Emile Francis “When I took over the Rangers I knew I had to get a goalkeeper. I wore out two suitcases in two years, I went to so many games. I went to see every guy that played professional hockey.

But I kept going back to Providence. I kept looking at this guy Giacomin. His record didn’t tell you much but I liked the way he competed. So I told our scout Johnny Gagnon, ‘Johnny I want you to find out everything you can about this guy. Go to every practice, follow him around after practice, see where he goes, find out how he lives, what kind of family he’s got because I got a feeling that this could a very important move for us. Another thing, you go to every game in Providence and tell me every scout that’s coming in there.’ So it turns out that Montreal and Detroit are sending in scouts and I had Johnny there all the time.

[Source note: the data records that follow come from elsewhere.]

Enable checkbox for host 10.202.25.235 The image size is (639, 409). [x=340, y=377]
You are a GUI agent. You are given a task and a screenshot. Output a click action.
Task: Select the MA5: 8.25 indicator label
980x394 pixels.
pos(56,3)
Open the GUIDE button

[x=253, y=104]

I had met half a dozen times with Lou Pieri the owner of the Providence Reds. Now in those days there were a lot of independent teams like Springfield with Eddie Shore, Hershey with the Chocolate factory, but you couldn’t get anyone from any of those teams because there was no draft in those days. The only way you could get a player that you wanted was to deal with the minor league club. So Johnny Gagnon tells me that the Red Wings have been here and are sending Johnny Mitchell their chief scout in here for Friday’s game. And he suggested that I get up there as fast as I could. So I call Lou Pieri and tell him I’m coming to watch the game and I was wondering if there was a possibility that we could sit down and talk after the game, because I think we’re getting to the point where we have to make a move. So he tells me ‘Here’s what I want you to do, I want to build up a whole new crowd of ‘Bobby Soxers’ to come to the games, these guys that you want to trade to me, I want you to bring their pictures, so I can look at them and I’d prefer to have single guys if at all possible. But I can’t meet with you on Friday night but I can see you on Saturday morning at 9 o’clock.

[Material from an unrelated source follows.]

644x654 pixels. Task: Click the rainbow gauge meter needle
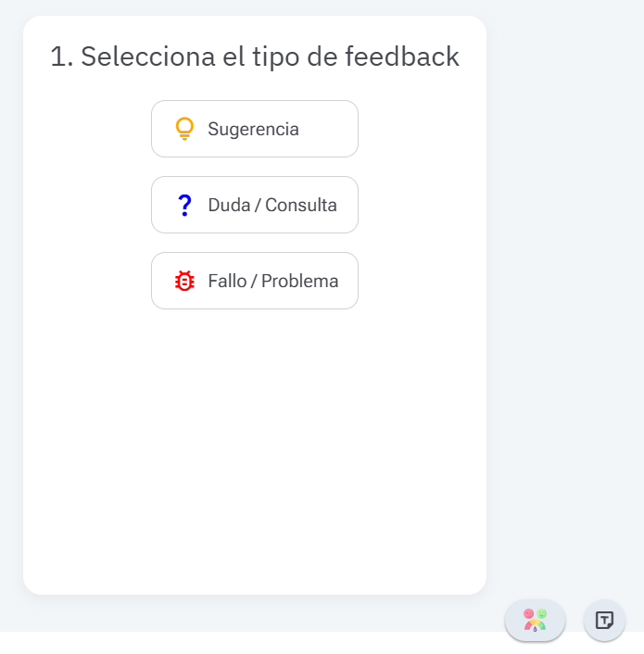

So I go to the game and I’m nervous as a god damn cat because I knew this other guy was coming in and he was meeting with Pieri on Friday night. So after the game I go back to the Biltmore Hotel right by the railway station and I didn’t want to go through the lobby because when hockey people came to Providence they hung out in the lobby and I didn’t want to attract any attention. So I went to the basement and took the elevator and the doors open on the main floor and on steps Johnny Mitchell, the chief scout of the Detroit Red Wings! So we get to our floor and he says, ‘I want to ask you a very confidential question. ’So I said Shoot!’ ‘Do you think that Eddie Giacomin is capable of playing in the National Hockey League?’ So I said, Johnny you’re asking the wrong guy that question and I left him and went to bed.

So I met Pieri the next morning and he asks ‘who are these guys you’re bringing me?’ Well I had a guy who had played for the Cleveland Barons of the AHL named Jim Mikol. He was single, tall and a professional golfer. Plus the guy’s a hell of a hockey player, you know him, he’s been in Cleveland. He says, ‘OK I‘ll take him.’ Then he says ‘if I trade you Giacomin, I’m gonna need a goalkeeper.’ OK, I said Marcel Paille. Turns out I gave him four guys, Aldo Guidolin and a guy named Sandy McGregor, But that was the key deal because for the next 10 years Giacomin was the cornerstone of our franchise.

Giacomin was a competitor. He played with a bad team in Providence but that’s how you produce goalkeepers. If I had a goalkeeper and I thought he was going to be a good one I’d put him with the worst team in our system so he’d get a lot of shots. Eddie was the key component and that’s where you start. You start in goal, defense and down the middle. Same like in baseball, you start with a catcher, pitcher, second baseman, shortstop and center fielder. And I built ball clubs so I knew all about building teams. That’s why I knew that I had to get a goalkeeper and he was the guy I picked.”